* RECORDS PROVIDED *

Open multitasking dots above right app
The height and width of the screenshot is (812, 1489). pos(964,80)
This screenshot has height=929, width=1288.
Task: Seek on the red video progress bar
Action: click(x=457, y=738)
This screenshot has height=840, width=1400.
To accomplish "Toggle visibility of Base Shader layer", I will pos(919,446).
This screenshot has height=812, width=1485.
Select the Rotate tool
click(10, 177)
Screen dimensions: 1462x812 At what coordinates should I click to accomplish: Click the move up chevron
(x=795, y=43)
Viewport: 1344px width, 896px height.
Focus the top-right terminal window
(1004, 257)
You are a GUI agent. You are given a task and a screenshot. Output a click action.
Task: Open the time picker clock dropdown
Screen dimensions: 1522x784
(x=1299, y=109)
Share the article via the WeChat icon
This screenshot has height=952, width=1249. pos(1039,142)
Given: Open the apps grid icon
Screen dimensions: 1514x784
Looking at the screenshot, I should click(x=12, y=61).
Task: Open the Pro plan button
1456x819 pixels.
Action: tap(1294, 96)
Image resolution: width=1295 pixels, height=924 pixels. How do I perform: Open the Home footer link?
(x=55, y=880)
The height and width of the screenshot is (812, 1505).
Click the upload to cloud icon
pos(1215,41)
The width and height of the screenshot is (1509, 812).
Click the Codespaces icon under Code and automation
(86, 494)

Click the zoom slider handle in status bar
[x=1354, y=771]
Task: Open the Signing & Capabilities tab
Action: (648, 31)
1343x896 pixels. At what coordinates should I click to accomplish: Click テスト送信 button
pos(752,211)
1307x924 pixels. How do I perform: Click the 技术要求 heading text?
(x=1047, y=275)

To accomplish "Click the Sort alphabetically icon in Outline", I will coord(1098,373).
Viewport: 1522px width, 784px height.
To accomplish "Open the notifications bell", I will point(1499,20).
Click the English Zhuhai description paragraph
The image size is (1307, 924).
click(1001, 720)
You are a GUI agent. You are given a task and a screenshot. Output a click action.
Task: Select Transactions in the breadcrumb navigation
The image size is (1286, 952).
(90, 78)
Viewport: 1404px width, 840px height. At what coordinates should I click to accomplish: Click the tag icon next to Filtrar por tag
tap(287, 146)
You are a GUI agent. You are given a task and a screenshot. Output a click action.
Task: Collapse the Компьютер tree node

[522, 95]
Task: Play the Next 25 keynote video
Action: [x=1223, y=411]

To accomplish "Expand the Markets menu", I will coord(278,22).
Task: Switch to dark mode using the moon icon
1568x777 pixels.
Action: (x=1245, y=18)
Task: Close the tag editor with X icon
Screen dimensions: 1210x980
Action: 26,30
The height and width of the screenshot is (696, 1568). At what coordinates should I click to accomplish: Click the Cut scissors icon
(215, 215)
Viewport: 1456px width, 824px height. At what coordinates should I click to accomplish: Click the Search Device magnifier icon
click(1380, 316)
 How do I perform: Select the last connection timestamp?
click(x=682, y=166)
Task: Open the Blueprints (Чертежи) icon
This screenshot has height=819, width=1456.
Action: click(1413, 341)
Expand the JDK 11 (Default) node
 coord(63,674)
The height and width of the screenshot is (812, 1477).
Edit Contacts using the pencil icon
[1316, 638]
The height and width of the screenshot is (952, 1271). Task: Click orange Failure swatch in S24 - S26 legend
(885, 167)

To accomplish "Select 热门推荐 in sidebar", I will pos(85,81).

* WORK INSTRUCTION *
All the lines above need to be retyped exactly, with nothing left out.

* EXERCISE ANSWER *
Open multitasking dots above right app
The height and width of the screenshot is (812, 1489). pos(964,80)
This screenshot has height=929, width=1288.
Task: Seek on the red video progress bar
Action: click(x=457, y=738)
This screenshot has height=840, width=1400.
To accomplish "Toggle visibility of Base Shader layer", I will pos(919,446).
This screenshot has height=812, width=1485.
Select the Rotate tool
click(10, 177)
Screen dimensions: 1462x812 At what coordinates should I click to accomplish: Click the move up chevron
(x=795, y=43)
Viewport: 1344px width, 896px height.
Focus the top-right terminal window
(1004, 257)
You are a GUI agent. You are given a task and a screenshot. Output a click action.
Task: Open the time picker clock dropdown
Screen dimensions: 1522x784
(x=1299, y=109)
Share the article via the WeChat icon
This screenshot has height=952, width=1249. pos(1039,142)
Given: Open the apps grid icon
Screen dimensions: 1514x784
Looking at the screenshot, I should click(x=12, y=61).
Task: Open the Pro plan button
1456x819 pixels.
Action: tap(1294, 96)
Image resolution: width=1295 pixels, height=924 pixels. How do I perform: Open the Home footer link?
(x=55, y=880)
The height and width of the screenshot is (812, 1505).
Click the upload to cloud icon
pos(1215,41)
The width and height of the screenshot is (1509, 812).
Click the Codespaces icon under Code and automation
(86, 494)

Click the zoom slider handle in status bar
[x=1354, y=771]
Task: Open the Signing & Capabilities tab
Action: (648, 31)
1343x896 pixels. At what coordinates should I click to accomplish: Click テスト送信 button
pos(752,211)
1307x924 pixels. How do I perform: Click the 技术要求 heading text?
(x=1047, y=275)

To accomplish "Click the Sort alphabetically icon in Outline", I will coord(1098,373).
Viewport: 1522px width, 784px height.
To accomplish "Open the notifications bell", I will point(1499,20).
Click the English Zhuhai description paragraph
The image size is (1307, 924).
click(1001, 720)
You are a GUI agent. You are given a task and a screenshot. Output a click action.
Task: Select Transactions in the breadcrumb navigation
The image size is (1286, 952).
(90, 78)
Viewport: 1404px width, 840px height. At what coordinates should I click to accomplish: Click the tag icon next to Filtrar por tag
tap(287, 146)
You are a GUI agent. You are given a task and a screenshot. Output a click action.
Task: Collapse the Компьютер tree node

[522, 95]
Task: Play the Next 25 keynote video
Action: [x=1223, y=411]

To accomplish "Expand the Markets menu", I will coord(278,22).
Task: Switch to dark mode using the moon icon
1568x777 pixels.
Action: (x=1245, y=18)
Task: Close the tag editor with X icon
Screen dimensions: 1210x980
Action: 26,30
The height and width of the screenshot is (696, 1568). At what coordinates should I click to accomplish: Click the Cut scissors icon
(215, 215)
Viewport: 1456px width, 824px height. At what coordinates should I click to accomplish: Click the Search Device magnifier icon
click(1380, 316)
 How do I perform: Select the last connection timestamp?
click(x=682, y=166)
Task: Open the Blueprints (Чертежи) icon
This screenshot has height=819, width=1456.
Action: click(1413, 341)
Expand the JDK 11 (Default) node
 coord(63,674)
The height and width of the screenshot is (812, 1477).
Edit Contacts using the pencil icon
[1316, 638]
The height and width of the screenshot is (952, 1271). Task: Click orange Failure swatch in S24 - S26 legend
(885, 167)

To accomplish "Select 热门推荐 in sidebar", I will pos(85,81).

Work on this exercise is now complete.